What you should do » Reproduce the stretch from the line containing "SinDom.by (21, 17)" through the end of the data, substituting "Home" for "Главная" and leaving everything else unchanged.
--- Stored records ---
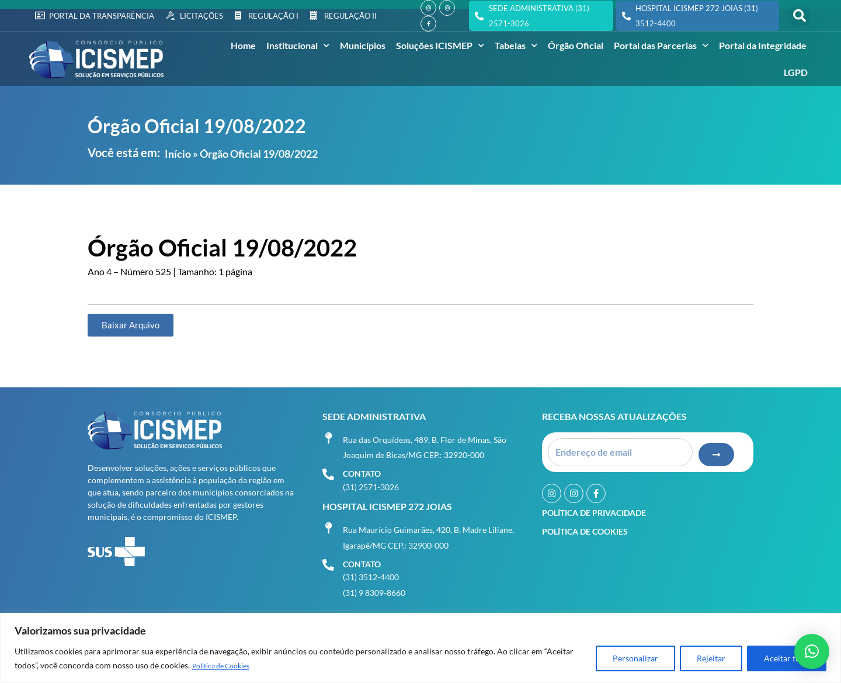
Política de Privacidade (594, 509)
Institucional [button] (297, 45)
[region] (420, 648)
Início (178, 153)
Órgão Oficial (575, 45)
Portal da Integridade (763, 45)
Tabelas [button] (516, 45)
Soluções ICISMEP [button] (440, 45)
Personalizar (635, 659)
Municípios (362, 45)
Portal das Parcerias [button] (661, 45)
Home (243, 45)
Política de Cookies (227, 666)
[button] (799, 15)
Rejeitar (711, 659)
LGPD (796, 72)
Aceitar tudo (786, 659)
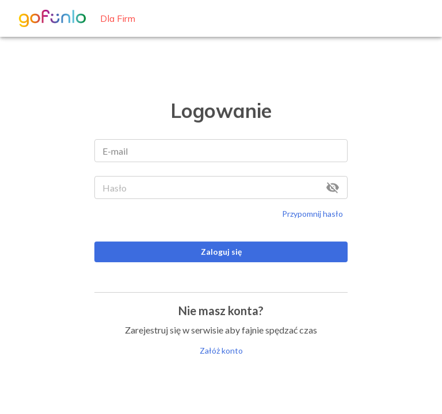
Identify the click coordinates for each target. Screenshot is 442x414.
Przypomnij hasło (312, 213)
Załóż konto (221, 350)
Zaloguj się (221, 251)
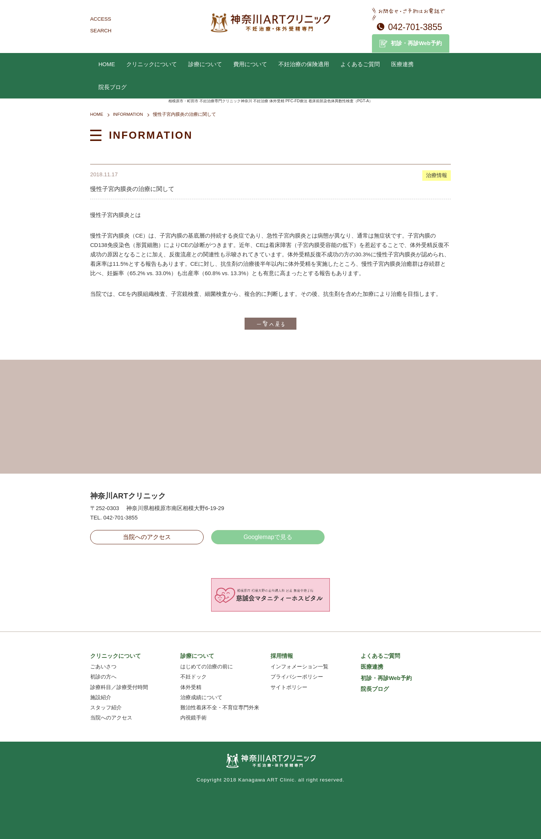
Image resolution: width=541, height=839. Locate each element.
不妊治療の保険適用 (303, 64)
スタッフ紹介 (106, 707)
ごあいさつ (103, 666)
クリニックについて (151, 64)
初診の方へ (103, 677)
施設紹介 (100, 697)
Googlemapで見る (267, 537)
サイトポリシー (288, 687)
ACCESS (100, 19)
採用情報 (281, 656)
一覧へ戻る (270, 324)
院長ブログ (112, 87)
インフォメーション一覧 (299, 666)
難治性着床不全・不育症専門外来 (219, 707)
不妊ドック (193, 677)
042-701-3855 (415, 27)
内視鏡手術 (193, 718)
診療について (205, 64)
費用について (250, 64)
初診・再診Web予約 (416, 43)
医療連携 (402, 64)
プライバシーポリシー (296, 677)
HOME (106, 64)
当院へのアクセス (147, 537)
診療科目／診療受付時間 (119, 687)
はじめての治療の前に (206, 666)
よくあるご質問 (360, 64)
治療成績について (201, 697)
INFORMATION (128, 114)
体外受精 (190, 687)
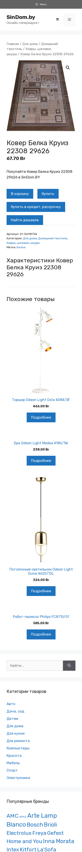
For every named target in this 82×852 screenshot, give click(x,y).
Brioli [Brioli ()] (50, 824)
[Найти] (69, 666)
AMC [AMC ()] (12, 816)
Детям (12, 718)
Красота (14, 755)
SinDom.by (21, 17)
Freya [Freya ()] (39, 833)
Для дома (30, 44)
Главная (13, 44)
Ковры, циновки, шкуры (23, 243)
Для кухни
---
Result »
SinDom.by (21, 17)
Freya [Freya ()] (39, 833)
Для дома (30, 44)
Home (13, 44)
Ковры, циновки, шкуры (23, 243)
Для кухни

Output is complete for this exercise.